**Task details:**
Rewrite the section of the records that opens with the line containing "I want to click on y-tick-label: 6, so" and closes with the line containing "I want to click on time-tick-label: 19:25:00.000, so", changing "Describe the element at" to "Identify the element at" and keeping everything else the same.

Records in a dataset
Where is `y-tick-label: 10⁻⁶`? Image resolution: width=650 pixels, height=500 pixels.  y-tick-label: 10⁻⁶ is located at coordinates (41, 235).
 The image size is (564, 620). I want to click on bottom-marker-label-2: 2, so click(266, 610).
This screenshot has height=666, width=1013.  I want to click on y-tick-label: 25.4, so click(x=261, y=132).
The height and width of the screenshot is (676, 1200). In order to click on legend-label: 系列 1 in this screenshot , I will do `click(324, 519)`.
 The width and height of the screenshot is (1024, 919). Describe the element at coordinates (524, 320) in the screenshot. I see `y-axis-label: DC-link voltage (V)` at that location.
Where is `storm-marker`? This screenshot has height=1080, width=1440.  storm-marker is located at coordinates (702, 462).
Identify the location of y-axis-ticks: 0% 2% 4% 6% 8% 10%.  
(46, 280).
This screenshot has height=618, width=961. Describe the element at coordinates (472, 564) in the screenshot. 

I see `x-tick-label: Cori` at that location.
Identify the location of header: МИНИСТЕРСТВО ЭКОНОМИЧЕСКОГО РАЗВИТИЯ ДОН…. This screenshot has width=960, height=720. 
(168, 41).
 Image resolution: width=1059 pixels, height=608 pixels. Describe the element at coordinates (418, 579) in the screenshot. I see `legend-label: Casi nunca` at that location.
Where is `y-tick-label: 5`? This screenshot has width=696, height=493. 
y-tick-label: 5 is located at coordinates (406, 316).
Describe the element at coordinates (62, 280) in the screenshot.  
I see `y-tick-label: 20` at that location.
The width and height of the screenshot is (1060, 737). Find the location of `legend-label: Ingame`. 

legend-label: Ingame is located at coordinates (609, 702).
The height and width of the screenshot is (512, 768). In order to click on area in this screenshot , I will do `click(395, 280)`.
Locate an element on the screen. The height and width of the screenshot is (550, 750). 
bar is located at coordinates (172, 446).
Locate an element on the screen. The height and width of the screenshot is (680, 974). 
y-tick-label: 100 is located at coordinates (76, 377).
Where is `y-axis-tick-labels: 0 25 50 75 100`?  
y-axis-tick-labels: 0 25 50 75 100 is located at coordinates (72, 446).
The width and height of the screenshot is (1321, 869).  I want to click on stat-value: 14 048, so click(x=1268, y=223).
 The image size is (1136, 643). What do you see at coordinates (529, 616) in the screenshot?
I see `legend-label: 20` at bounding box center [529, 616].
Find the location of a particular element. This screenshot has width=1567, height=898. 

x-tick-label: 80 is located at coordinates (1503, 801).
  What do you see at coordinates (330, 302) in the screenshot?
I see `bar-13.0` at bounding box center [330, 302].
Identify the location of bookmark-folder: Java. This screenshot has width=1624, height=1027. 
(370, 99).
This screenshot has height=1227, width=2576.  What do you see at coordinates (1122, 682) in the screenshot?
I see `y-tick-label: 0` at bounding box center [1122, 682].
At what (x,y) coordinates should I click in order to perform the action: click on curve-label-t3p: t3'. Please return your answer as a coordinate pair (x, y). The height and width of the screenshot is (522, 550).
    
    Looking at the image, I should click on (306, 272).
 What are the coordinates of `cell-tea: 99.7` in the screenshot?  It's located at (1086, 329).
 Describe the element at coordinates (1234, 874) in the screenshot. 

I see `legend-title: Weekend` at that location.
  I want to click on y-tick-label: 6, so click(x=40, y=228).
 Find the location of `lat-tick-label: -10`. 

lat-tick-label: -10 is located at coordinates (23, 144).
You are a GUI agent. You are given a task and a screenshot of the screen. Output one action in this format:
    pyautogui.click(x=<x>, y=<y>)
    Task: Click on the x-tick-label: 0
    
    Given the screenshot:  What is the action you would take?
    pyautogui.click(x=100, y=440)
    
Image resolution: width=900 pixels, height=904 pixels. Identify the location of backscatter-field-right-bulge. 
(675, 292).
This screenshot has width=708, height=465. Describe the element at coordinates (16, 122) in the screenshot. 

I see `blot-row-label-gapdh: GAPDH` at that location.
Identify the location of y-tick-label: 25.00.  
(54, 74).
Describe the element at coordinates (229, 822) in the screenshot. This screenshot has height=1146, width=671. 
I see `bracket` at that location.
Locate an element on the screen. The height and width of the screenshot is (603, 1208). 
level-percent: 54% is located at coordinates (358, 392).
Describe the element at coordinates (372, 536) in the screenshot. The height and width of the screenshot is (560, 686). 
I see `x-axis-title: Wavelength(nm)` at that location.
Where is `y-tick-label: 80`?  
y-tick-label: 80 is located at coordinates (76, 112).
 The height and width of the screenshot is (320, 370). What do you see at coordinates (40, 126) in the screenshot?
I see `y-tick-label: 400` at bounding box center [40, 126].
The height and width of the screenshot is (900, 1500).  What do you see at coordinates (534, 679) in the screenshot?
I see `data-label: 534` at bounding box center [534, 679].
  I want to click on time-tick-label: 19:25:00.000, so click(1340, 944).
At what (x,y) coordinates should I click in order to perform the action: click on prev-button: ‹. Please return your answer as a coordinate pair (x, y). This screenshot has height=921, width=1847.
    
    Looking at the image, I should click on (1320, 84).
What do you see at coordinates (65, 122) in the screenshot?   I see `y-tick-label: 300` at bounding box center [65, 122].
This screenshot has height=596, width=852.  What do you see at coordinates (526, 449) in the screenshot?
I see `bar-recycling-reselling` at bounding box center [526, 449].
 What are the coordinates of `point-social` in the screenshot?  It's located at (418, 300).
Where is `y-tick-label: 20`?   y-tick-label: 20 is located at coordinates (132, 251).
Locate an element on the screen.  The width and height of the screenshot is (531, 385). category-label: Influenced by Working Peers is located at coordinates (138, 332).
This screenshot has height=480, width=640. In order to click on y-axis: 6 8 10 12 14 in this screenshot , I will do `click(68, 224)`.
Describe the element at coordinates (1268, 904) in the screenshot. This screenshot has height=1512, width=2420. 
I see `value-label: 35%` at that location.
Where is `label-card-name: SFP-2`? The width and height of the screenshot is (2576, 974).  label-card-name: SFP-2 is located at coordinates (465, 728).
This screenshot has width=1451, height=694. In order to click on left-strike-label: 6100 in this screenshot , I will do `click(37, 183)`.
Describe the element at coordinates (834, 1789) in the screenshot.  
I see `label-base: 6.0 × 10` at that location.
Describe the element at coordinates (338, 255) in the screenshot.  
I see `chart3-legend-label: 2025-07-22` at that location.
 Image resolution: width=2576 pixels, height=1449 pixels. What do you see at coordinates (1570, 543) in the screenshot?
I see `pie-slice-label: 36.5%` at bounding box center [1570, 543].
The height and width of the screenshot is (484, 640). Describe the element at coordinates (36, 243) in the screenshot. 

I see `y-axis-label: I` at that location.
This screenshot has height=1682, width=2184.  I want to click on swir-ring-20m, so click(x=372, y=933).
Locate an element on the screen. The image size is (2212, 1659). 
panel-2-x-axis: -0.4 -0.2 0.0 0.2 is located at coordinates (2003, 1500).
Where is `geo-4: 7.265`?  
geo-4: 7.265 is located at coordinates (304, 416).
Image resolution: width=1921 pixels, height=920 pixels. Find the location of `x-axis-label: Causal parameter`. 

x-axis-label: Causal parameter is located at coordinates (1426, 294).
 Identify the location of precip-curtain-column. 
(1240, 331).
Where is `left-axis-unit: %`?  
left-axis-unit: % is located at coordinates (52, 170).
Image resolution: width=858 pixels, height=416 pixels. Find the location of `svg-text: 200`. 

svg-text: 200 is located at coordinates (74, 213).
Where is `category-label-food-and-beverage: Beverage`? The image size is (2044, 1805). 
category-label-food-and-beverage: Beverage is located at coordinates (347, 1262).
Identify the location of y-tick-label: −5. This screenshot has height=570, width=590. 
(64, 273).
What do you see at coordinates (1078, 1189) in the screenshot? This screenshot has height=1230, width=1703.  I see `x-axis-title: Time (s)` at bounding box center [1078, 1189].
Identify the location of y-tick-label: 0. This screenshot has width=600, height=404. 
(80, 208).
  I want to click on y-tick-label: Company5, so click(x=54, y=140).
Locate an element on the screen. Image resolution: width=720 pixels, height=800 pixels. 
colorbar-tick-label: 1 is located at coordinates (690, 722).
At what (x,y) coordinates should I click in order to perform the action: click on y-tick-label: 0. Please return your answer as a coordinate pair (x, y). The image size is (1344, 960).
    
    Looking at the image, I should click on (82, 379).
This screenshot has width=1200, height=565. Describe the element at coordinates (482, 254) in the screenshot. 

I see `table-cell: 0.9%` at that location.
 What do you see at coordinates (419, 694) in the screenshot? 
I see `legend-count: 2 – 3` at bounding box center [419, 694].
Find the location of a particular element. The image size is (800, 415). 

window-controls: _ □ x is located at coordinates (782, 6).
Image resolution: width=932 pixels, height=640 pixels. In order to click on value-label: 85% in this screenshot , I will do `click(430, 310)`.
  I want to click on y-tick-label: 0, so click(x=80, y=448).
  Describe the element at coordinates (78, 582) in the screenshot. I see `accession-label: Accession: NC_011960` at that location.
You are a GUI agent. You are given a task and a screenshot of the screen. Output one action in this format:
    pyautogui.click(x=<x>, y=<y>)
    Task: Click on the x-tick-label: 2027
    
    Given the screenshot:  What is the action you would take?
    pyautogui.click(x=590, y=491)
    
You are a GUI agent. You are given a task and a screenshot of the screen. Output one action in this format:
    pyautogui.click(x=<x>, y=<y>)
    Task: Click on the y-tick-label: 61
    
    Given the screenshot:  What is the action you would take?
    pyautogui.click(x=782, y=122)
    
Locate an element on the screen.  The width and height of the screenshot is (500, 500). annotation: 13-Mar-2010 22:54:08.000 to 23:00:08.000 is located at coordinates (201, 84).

**Response to this task:**
  I want to click on y-tick-label: 6, so click(x=40, y=228).
 Find the location of `lat-tick-label: -10`. 

lat-tick-label: -10 is located at coordinates (23, 144).
You are a GUI agent. You are given a task and a screenshot of the screen. Output one action in this format:
    pyautogui.click(x=<x>, y=<y>)
    Task: Click on the x-tick-label: 0
    
    Given the screenshot:  What is the action you would take?
    pyautogui.click(x=100, y=440)
    
Image resolution: width=900 pixels, height=904 pixels. Identify the location of backscatter-field-right-bulge. 
(675, 292).
This screenshot has width=708, height=465. Identify the element at coordinates (16, 122) in the screenshot. 

I see `blot-row-label-gapdh: GAPDH` at that location.
Identify the location of y-tick-label: 25.00.  
(54, 74).
Identify the element at coordinates (229, 822) in the screenshot. This screenshot has height=1146, width=671. 
I see `bracket` at that location.
Locate an element on the screen. The height and width of the screenshot is (603, 1208). 
level-percent: 54% is located at coordinates (358, 392).
Identify the element at coordinates (372, 536) in the screenshot. The height and width of the screenshot is (560, 686). 
I see `x-axis-title: Wavelength(nm)` at that location.
Where is `y-tick-label: 80`?  
y-tick-label: 80 is located at coordinates (76, 112).
 The height and width of the screenshot is (320, 370). What do you see at coordinates (40, 126) in the screenshot?
I see `y-tick-label: 400` at bounding box center [40, 126].
The height and width of the screenshot is (900, 1500).  What do you see at coordinates (534, 679) in the screenshot?
I see `data-label: 534` at bounding box center [534, 679].
  I want to click on time-tick-label: 19:25:00.000, so click(1340, 944).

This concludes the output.